Waylander the Slayer said:
Forget all these settings and start with a small village or town and slowly you can build up from there as based on player actions. KISS is invaluable for being a good GM.
This is my recommendation, too. If he wants a full world map, there are a few sites around that will generate a fractal globe. I think there's one at the Irony Games site (but I'm not sure). From experience, I can tell you that starting small is one of the best things a creative DM can do -- you build the history as you go.
If he really wants a pregenerated setting, my first vote would be Greyhawk -- with just the Gazetteer. It is intentially designed to allow the GM to flesh it out. And it
is D&D. Anything core is appropriate to Greyhawk.

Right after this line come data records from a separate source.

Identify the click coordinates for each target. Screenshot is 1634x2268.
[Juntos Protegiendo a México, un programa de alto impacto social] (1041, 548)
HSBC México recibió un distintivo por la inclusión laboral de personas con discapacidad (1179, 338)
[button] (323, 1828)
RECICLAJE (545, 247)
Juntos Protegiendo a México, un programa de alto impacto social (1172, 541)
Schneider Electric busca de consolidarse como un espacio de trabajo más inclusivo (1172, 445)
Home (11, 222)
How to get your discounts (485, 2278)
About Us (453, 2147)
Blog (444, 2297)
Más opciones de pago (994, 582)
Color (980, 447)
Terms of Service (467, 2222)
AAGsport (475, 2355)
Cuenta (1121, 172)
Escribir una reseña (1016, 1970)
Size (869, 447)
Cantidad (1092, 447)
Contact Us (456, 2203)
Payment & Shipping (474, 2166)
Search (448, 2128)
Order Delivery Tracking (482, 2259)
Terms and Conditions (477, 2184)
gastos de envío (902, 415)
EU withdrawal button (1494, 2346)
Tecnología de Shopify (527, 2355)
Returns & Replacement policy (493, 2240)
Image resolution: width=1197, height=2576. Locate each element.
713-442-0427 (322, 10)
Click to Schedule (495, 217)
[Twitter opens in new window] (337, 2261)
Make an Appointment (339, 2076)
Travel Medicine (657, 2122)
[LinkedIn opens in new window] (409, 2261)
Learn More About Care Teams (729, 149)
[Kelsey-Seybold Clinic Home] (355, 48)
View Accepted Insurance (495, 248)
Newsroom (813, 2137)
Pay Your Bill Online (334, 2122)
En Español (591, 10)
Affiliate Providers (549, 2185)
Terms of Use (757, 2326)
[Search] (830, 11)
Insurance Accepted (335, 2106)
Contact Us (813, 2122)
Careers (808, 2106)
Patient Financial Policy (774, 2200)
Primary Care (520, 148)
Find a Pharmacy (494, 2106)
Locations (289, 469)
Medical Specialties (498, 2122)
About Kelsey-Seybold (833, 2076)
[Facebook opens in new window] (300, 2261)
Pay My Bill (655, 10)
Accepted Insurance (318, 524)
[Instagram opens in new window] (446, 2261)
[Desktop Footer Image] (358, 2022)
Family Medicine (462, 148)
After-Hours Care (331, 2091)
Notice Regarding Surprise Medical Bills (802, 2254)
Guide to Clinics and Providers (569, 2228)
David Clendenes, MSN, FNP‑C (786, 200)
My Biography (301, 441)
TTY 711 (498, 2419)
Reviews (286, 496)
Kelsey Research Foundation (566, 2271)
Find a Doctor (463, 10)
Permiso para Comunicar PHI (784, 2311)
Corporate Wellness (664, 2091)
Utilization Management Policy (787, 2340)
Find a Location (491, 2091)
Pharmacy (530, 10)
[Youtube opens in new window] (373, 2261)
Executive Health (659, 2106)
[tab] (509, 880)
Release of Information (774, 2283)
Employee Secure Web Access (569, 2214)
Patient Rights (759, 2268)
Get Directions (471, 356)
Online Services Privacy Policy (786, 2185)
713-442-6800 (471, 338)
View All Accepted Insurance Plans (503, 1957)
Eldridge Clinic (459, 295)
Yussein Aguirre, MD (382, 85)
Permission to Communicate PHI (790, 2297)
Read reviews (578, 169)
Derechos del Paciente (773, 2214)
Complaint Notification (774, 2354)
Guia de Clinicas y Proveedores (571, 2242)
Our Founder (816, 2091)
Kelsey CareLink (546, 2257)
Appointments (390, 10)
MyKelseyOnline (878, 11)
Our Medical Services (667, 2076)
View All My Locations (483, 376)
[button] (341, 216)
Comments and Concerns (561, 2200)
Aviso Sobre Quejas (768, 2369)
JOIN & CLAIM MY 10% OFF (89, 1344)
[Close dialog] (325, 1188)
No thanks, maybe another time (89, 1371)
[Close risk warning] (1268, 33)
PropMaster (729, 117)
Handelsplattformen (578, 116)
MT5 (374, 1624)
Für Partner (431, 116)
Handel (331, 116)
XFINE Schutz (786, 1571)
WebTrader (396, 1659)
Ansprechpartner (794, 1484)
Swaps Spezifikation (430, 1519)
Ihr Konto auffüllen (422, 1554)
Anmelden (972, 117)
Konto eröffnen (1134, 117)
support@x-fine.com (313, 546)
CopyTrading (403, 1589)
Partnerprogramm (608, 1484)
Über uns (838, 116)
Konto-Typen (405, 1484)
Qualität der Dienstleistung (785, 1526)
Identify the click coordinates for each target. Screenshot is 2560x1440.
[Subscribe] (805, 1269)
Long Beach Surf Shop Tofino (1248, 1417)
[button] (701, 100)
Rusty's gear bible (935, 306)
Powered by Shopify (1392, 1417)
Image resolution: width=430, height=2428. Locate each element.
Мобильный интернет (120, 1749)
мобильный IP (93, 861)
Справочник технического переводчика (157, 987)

Barring that, I'd go with Eberron. There is only one book for it, right now -- that's about as low of product history as you're going to get. There is a bit of new crunch, but most (new races, new class, new critters) fall into the category of not being new rules, just new constructs within the existing rules. Dragonmarks and action points are the only truly new rules, and neither is complex nor required for play. A tip on using action points, though, is to track them by handing out poker chips or tokens to the players, rather than marks on paper.
I'd stay away from FR. Part of that is personal bias, but part is because it is a huge setting with a lot of history and many books. It has a few new systems (spellfire, IIRC) in the core book, too.
I've never opened a Kalamar book, so I can't comment. It might be a great choice, though.